I have to say GPD doesn't really clearly show how good the living standards of the average or the lower classes are. All it shows is that your country makes more money per year, you produce more.
5million 33k per head. 280 million 40k per head.

And let me say, you cant convince me that social darwinism actually works well in reality. It creates large social problems, you cant deny that. Social darwinism must not be mixed with theory of evolution. Social darwinism means applying the "fittest survive" rule to real societies, and that just doesn't work.

And competition needs to excist yes, i needs to excist, have i said otherwise ? That is the basis of market economy. But do we need to let corporations do what ever they want ? No. And have i claimed that we need to go to totally regulated economic system ? No. Only system that works well is market economy with capitalism.
The question is that which variation works the best without creating too many problems. All nations regulate economies, currency is regulated by everyone for example. You can withhold currency, or print more. Thats economic regulation.

And the bank crisis was banks fault, why did they give risky loans ? because they were only thinking about the profits they could get, not the possible problems or repucussions. Was it absolute necessary to screw up the world economy once again ? I don't think so, it wansn't normal. It is crisis, not something that is a necessary to happen. 70s had the OPEC rising oil price, not the fault of anything else. 20 and early 30s had the great depression because they didn't regulate ENOUGH and didn't keep track of goods at all, this allowed for the bubble to form. We have this crisis because American investment banks were not carefull enough. Its not because of regulation, you need to see the reasons why the crisis has formed, you are blaming regulation when it isn't the cause or the problem. Yes no one can stop them once they have started to roll on their own weight, but the effects can be lessened.

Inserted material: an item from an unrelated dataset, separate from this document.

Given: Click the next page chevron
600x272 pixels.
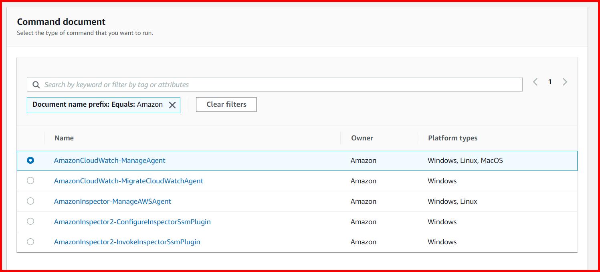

Socialist style ,officially and completely regulated economies never worked. Again stating the obvious, they were impervious to all economic situations, simply because they didn't trade freely and didn't have normal way of determining prices. The soviets would have collapsed in the early 80s if it wasn't for the oil crisis in 70s.

Welfare states work well. We are just using taxation to lessen the gap between the poorest and the richest. And thats the thing that is going to destroy and stagnate our economy ?
we don't regulate our economy much, why ? Because we cant and we dont want to. We have already felt the effects of the crisis here.
If world has slow years, we should have them too, it is the way that market economy works.

We are part of european union, we cant regulate much ourselves,
EU is a economic zone, if Germany ,France and UK have bad years, so do we. Market economy works like that, someone has bad years and don't buy things we produce, we suffer economically.

We don't stop the losses of possible economically slow years, we simply reduce the impact on the workers and people who have lost their jobs. That is simply moving the money from one place to another, not just creating it from nowhere.


And next time herr mike don't triple post. Against forum rules.
 
I have to say GPD doesn't really clearly show how good the living standards of the average or the lower classes are. All it shows is that your country makes more money per year, you produce more.
5million 33k per head. 280 million 40k per head.

i said least fundamentally flawed, lol. the issue there is tieing in distribution of wealth, which is a VERY complex and difficult problem that nobody has a truly accurate answer on in a country as large as mine.

And let me say, you cant convince me that social darwinism actually works well in reality. It creates large social problems, you cant deny that. Social darwinism must not be mixed with theory of evolution. Social darwinism means applying the "fittest survive" rule to real societies, and that just doesn't work.

you see, some people think of problems as a negitive thing, i think of them as opportunity. a free system has effects such as the giant squishing the little guy, but it also has cases of david vs goliath, not too often but it does happen.

the plan is simple, do EVERYTHING in the government's power to make the playing field as even as possible for people just reaching adulthood. some may have better connections to wealth, friends, relatives and lots of other things that they lucked into but the government can at least provide for them the equal opportunity for any sort of training and education and opportunity to explore any career path they choose. the end idea is to remove all the stoppers and create a system that allows those with true potential to reach their heights of greatness. all western nations practice this to a degree.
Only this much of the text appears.